Lifestyle
Celebrating Chinese-French Friendship
By Isabel Schwartz  ·  2018-08-20  ·   Source: | NO. 34 AUGUST 23, 2018
Anthony Gavard (left) with Chinese actors (COURTESY PHOTO)

This summer I had the pleasure of visiting the city of Quzhou in east China's Zhejiang Province to watch my Chinese boyfriend act in Gu Cheng Qiu Yuan, or Les As de la Pétanque. Zhejiang is well-known for Chinese filmmaking and home to Hengdian, China's Hollywood.

The movie is about a French sports teacher named Anthony who comes to a local Quzhou school as part of an exchange program. During his stint at the school, he befriends the local Chinese staff, among them a Chinese sports teacher named Jackie, played by my boyfriend. Anthony introduces the French sport of pétanque to Jackie and the whole school and gets his Chinese hosts excited about the sport, which involves throwing metal balls toward a target ball on a court.

The film is a comedy about East-meets-West and intercultural friendships that are fostered through sport. Despite initial slip-ups and cross-cultural misunderstandings, Anthony eventually forges close ties to the local Chinese community.

Filming locations included the Quzhou No. 2 High School, the Quzhou Confucius Temple, where Anthony's new Chinese friends introduce him to local culture and a local restaurant, where he struggles with chopsticks and Chinese toasting habits and has a hard time trying a Quzhou specialty, duck's head. The movie also contains references to popular French actors and the French people's proverbial love of romance.
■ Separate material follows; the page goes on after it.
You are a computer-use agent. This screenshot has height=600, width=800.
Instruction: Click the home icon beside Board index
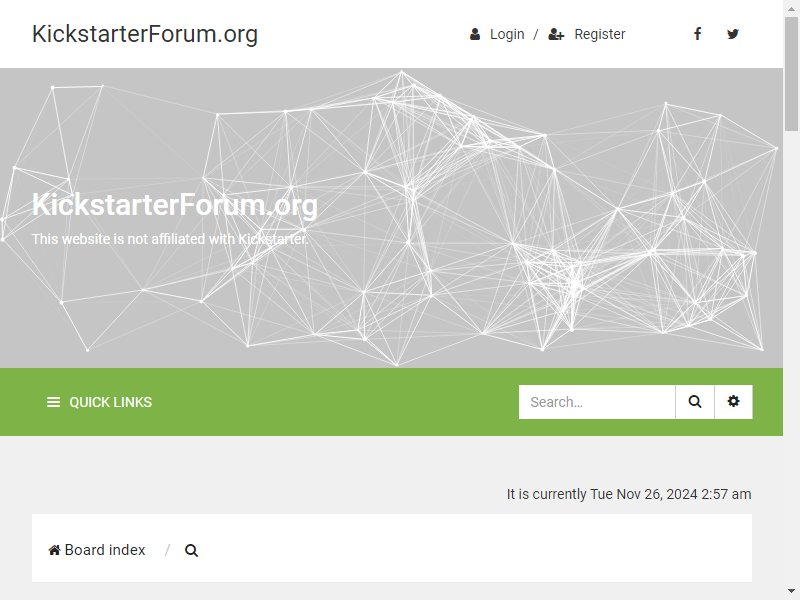click(54, 550)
The film was written and directed by Frenchman Anthony Gavard, who played the main role, the eponymous sports teacher. His Chinese wife in real life, Fu Hong, also played a key part in making the film, which could be called the cross-cultural couple's "Chinese dream." The couple has two young children, Oscar, who held the clapperboard in between scenes, and Melody, who charmed everyone on set and boosted morale with her cuteness.
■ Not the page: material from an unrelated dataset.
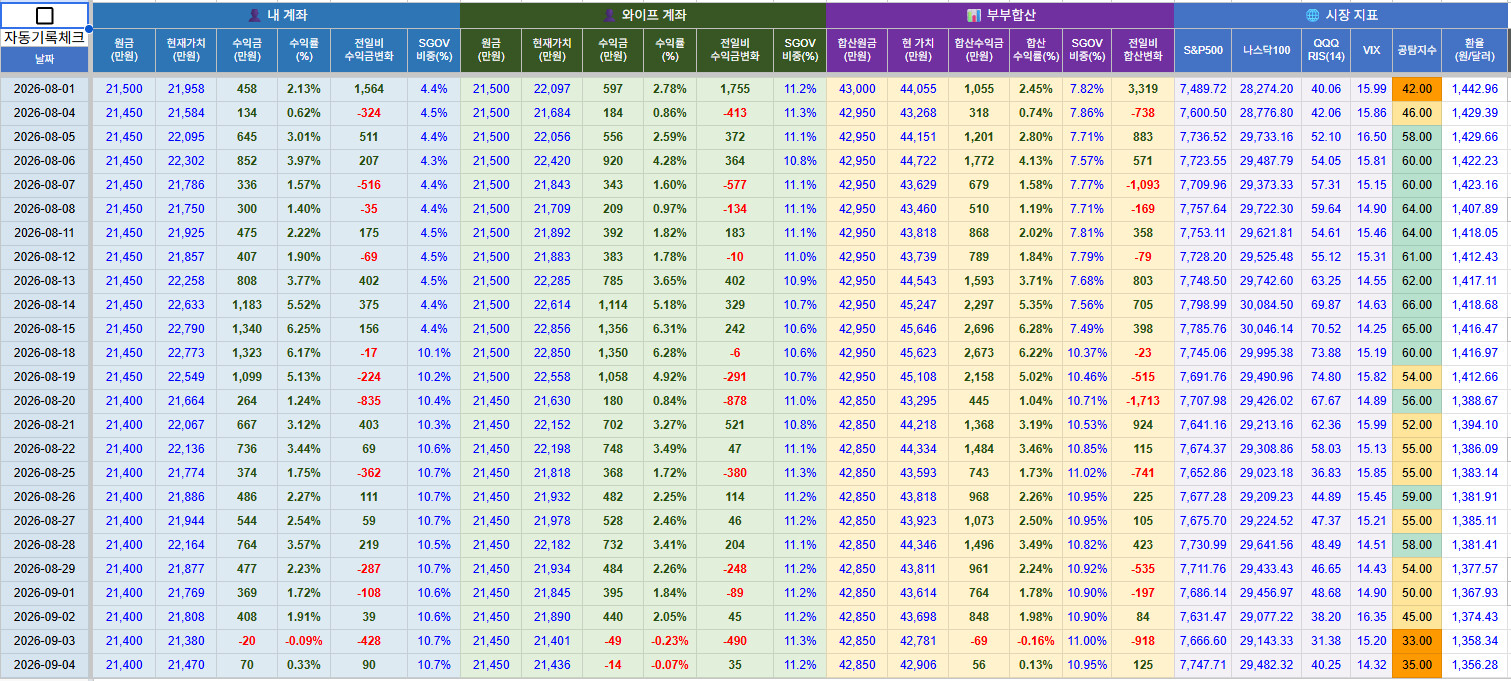Viewport: 1511px width, 681px height.
Task: Click the globe icon in 시장 지표 header
Action: (x=1313, y=15)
The film employed some local talent too. Fu, who is from Quzhou, doubled as an actress and played Lily, a teacher enamored with all things French who becomes Jackie's love interest. She and Jackie make Anthony feel at home in China and familiar with Chinese culture. A teacher at the high school acted as the father of one of the students, who is displeased that his daughter is more interested in pétanque than her math studies and argues with her on the sports field. Some of the high schoolers were also cast in the movie wearing their school uniform.

I was surprised at how well they performed, considering they were first-time actors! In addition, a prolific local actress named Han Yueqiao played a student's wheelchair-bound grandmother, and I was surprised to discover that she has played both Soong Ching Ling and Soong Mei Ling (the sisters, respectively married to Sun Yat-sen and Chiang Kai-shek) in previous Chinese TV series, among many other roles.

A Frenchman named Benoit was flown in from France to do the camera work. Benoit used to be a Broadway ballet dancer in his younger days. He had a relaxed style and worked barefoot despite rain puddles and caterpillars underfoot, obviously enjoying his Chinese surroundings. Gavard gave some instructions in French, which made me feel I was at a cultural crossroads with Chinese, French and English on the set. As an American, I sat back and enjoyed the interplay between different cultures.

I admired the on-camera chemistry between Gavard and the Chinese actors, with this creative project bringing the two cultures closer together during the course of several weeks. Gavard reminded me of a blend between the French actor Gerard Depardieu's personality and the Italian actor Roberto Benigni's presence transported to China; but of course, he had a camera presence that was all his own.

When I visited the set for several days, they were mainly filming at the school. It was my first time visiting a Chinese dormitory (the school accepts boarders), complete with four wooden bunk beds and numbered stools in each room. I also ate meals in the school canteen and was intrigued by the metal trays, which reminded me of my student days back in the West. Finally, I enjoyed talking to the students, whose English was exceptional, considering their limited interactions with foreigners.

I enjoyed the Quzhou No. 2 High School's beautiful grounds, lush vegetation and Chinese pond herons flapping through the trees. An English teacher at the school named Philip told me, "You can feel the harmony between humans and nature here," The same could largely be said about the different cultures interacting on set.